Choose Well

I saw this post the other day, and I thought, “This describes exactly how I’m feeling and what I needed to hear today!” It was Christmas Eve morning. I had 2 church services to attend, songs to sing while on praise team, a devotion to share during offering, Christmas gifts to deliver, people to greet and names to remember, smiles to give and necks to hug. All that before 11:30 in the morning, and I’m not exactly a morning person… Really, it was no different than any other Sunday (except the gifts), and I really do love what I do; yet, that morning, I was feeling frazzled, stressed out and insecure.

Honestly, I had stayed up too late the night before, and I was feeling weary. I had been excited about Christmas coming, and I had gotten everything done about 11:00pm; yet, I just kind of piddled until I got sleepy, an hour after midnight, which doesn’t fare too well when you rise at 6:00am on Sunday!

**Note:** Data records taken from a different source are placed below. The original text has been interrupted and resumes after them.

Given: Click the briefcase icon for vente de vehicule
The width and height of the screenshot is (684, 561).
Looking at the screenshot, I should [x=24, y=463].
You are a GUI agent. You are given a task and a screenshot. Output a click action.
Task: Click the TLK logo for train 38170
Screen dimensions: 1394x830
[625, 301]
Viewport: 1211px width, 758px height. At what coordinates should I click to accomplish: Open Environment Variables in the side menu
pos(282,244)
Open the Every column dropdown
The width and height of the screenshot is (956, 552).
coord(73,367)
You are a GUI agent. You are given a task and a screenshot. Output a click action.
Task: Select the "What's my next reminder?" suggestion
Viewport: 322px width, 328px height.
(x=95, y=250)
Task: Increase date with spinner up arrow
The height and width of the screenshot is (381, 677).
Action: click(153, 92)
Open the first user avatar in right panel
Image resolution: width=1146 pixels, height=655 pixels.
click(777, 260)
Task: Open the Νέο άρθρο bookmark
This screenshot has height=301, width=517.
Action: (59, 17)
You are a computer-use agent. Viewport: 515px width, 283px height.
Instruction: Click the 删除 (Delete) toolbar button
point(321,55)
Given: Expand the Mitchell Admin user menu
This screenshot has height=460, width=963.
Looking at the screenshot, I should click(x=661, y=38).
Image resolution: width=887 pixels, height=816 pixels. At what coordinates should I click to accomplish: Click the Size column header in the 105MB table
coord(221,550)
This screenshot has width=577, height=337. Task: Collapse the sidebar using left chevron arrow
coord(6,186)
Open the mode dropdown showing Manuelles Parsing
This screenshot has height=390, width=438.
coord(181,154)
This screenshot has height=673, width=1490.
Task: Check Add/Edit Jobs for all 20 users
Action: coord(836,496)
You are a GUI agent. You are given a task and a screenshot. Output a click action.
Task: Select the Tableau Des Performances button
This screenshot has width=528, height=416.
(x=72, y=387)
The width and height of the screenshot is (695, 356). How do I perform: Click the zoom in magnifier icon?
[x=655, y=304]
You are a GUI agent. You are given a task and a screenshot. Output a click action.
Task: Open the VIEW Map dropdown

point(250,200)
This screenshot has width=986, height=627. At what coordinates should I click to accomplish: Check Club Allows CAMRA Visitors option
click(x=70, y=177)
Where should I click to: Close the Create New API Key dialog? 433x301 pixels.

I was, also, going through a bit of an emotional battle, feeling unworthy, insignificant and internally “bluesy.” All of this was adding up to make the day a very sour lemon! Then, I came across this pic that I had just saved the night before, thinking I might use it for a blog one day, (lol!) and it was as if everything came full circle right a that moment. I was reminded of my philosophy for living: Life is what you make it. It’s all in your perspective and the choices you make.

I didn’t need to let my circumstances rule my emotions. I didn’t need to allow my feelings to be my guide, and I could not permit my choice of lack of sleep and struggling thought patterns to dictate how I would worship my God, engage with people, and follow through with the commitments I had made.

I had a choice to make, and I decided to choose well. I chose to breathe it all in. I chose to slow down, be deliberate and be aware. I chose to have joy, to rejoice in our Savior, and to be thankful in my heart and my head. I chose to savor life and those around me. I chose to smile and allow the wonder and happiness of the moments to not only fill my smile but to fill my soul and my whole being.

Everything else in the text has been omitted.